The oil-price war led by Saudi Arabia and Russia means more pain for Saudi Aramco as producing nations prepare to boost supply/Bloomberg
by BloombergSaudi Aramco is slashing planned spending this year in the first sign that plunging demand and the oil-price war the Kingdom unleashed are hitting home.
The oil giant said that capital expenditure will be between $25 billion and $30 billion in 2020 and spending plans for next year and beyond are being reviewed. Saudi Aramco giant is lowering that range from the planned $35 billion to $40 billion announced in its initial public offering prospectus and compares with $32.8 billion in 2019.
Amin Nasser, Saudi Aramco’s Chief Executive Officer, said, “We have already taken steps to rationalise our planned 2020 capital spending.”

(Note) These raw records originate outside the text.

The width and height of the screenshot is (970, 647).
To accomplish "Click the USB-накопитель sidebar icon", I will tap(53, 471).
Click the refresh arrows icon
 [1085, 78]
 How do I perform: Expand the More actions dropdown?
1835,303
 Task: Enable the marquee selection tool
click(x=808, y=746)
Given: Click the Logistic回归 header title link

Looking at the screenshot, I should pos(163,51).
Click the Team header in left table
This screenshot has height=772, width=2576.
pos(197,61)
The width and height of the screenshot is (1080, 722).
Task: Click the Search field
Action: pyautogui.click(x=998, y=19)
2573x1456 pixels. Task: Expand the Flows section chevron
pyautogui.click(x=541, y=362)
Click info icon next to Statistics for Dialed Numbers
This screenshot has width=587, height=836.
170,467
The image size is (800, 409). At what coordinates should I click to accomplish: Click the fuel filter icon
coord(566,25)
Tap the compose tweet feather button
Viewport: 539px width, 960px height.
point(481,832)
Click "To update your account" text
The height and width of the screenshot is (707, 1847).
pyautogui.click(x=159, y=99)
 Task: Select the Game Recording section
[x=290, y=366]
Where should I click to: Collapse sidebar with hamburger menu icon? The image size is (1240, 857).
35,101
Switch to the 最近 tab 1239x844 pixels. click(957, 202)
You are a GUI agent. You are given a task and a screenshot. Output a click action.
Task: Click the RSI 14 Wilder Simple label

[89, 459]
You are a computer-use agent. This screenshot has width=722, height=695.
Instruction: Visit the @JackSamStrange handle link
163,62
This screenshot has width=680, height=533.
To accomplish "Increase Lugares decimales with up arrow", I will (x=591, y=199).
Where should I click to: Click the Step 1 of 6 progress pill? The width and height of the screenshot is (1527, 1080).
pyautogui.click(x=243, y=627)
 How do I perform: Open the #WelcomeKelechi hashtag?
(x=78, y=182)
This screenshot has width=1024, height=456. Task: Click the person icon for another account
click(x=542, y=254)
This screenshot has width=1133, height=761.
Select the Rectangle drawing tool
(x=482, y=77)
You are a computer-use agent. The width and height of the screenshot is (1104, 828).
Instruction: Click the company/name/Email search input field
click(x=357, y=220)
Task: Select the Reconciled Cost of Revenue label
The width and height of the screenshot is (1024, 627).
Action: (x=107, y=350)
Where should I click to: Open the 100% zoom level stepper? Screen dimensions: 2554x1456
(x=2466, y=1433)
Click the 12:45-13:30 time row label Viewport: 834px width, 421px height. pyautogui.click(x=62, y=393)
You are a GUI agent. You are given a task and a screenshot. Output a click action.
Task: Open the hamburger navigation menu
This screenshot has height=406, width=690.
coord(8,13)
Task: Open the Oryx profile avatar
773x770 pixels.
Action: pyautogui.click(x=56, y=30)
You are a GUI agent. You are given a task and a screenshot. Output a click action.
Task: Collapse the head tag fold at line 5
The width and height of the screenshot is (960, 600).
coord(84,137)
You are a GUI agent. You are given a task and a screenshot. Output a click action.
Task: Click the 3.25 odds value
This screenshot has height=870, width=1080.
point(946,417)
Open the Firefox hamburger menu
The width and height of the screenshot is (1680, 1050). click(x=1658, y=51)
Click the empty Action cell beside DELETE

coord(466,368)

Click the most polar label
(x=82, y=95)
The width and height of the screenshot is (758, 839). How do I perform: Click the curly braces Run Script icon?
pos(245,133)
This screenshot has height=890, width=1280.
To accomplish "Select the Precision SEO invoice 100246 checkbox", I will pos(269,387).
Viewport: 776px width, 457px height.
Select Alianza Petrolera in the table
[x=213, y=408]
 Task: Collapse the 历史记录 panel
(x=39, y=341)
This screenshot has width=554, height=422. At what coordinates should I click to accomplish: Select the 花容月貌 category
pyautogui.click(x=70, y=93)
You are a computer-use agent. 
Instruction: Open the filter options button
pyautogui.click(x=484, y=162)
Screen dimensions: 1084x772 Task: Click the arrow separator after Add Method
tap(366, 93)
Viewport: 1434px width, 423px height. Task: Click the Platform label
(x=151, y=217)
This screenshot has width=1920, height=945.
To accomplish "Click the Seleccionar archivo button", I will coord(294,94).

The oil-price war led by Saudi Arabia and Russia means more pain for Saudi Aramco as producing nations prepare to boost supply. Discounted pricing to markets already reeling from weak demand and crude that lost roughly half its value since the beginning of the year is likely to hit revenue further.
The coronavirus’ blow to oil use has overwhelmed the Organisation of Petroleum Exporting Countries’ (OPEC) initial optimism for demand this year, with analysts now expecting a drop in consumption. The OPEC+ group’s failure on 6 March 2020 to agree on further cuts is only exacerbating a glut as buyers search for storage tanks and vessels.
“Given the impact of the coronavirus pandemic on economic growth and demand, Aramco is adopting “a flexible approach to capital allocation,” said Nasser.
Saudi Arabia, Russia and others intend to boost production once the current accord to lower output expires in March 2020. The Kingdom pledged to supply 25 per cent more oil in April than it produced in February and last week ordered Saudi Aramco to boost output capacity by one million barrels a day.
Saudi Aramco reiterated its plan to pay $75 billion in dividends this year. The company needs to balance its pledge to pay investors with spending on its upstream projects—maintaining oil production and expanding fields—and boosting its global refining and chemical operations—the downstream segment of the business.